LLMs make surface quality unreliable in knowledge work

This essay raises a problem that is easy to underestimate: once LLMs can reliably generate output that looks like high-quality work, many of the old proxy signals for judging knowledge work stop working.

The author starts with a market analysis report. What matters is whether the report reflects reality and helps a decision. But that is expensive to check quickly. So people use cheaper surface-level signals instead: whether the date is correct, whether the writing has typos, whether the charts are mislabeled, whether the formatting looks professional. These signals are not the real target, but historically they correlated well enough with care and quality.

Knowledge work has always depended on this kind of proxy evaluation. Clean code, complete documentation, professional writing, and visible review rituals are not the final value, but they help organizations assess output without redoing the work. The problem is that LLMs are very good at simulating those surface characteristics.

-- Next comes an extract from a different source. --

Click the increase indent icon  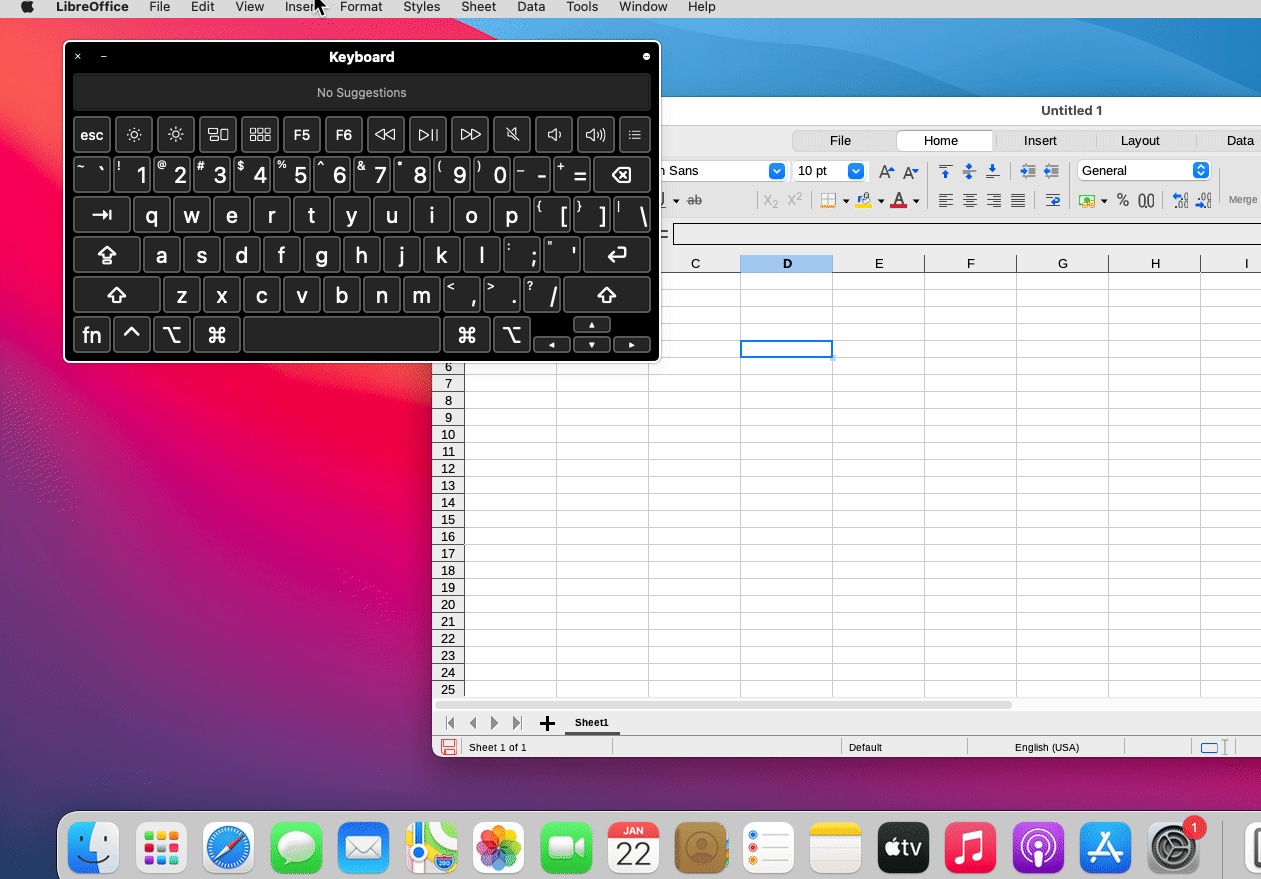[x=1028, y=172]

That creates what the author calls a simulacrum of knowledge work. A worker can generate a market report that sounds like a consulting deliverable. A software engineer can produce thousands of lines of code that look good on a quick skim, run an AI code review, fix the issues it finds, and preserve the ritual of professional engineering. The process still looks right, but the underlying quality may not be there.

The incentive problem makes this worse. Workers rationally optimize for the dimensions on which they are measured. If organizations reward surface quality, speed, and visible deliverables, then producing LLM-generated work that looks right is a predictable outcome. Reviewers, overwhelmed by more output, become more likely to skim, approve, and move on.

The author also points out that LLMs themselves suffer from a similar proxy problem. Training does not directly optimize for “is this answer true” or “is this answer useful.” It optimizes for answers that resemble the training corpus or satisfy RLHF judges. In other words, we are optimizing models to produce the appearance of high-quality output, not always quality itself.

The essay is not an argument against AI tools. It is a warning that organizations cannot keep relying on old evaluation habits. LLMs make surface signals too cheap, which accelerates Goodhart’s law. The scarce capability in the next phase of AI adoption may not be producing more text, code, and analysis. It may be building systems that verify truth, runtime behavior, and decision value.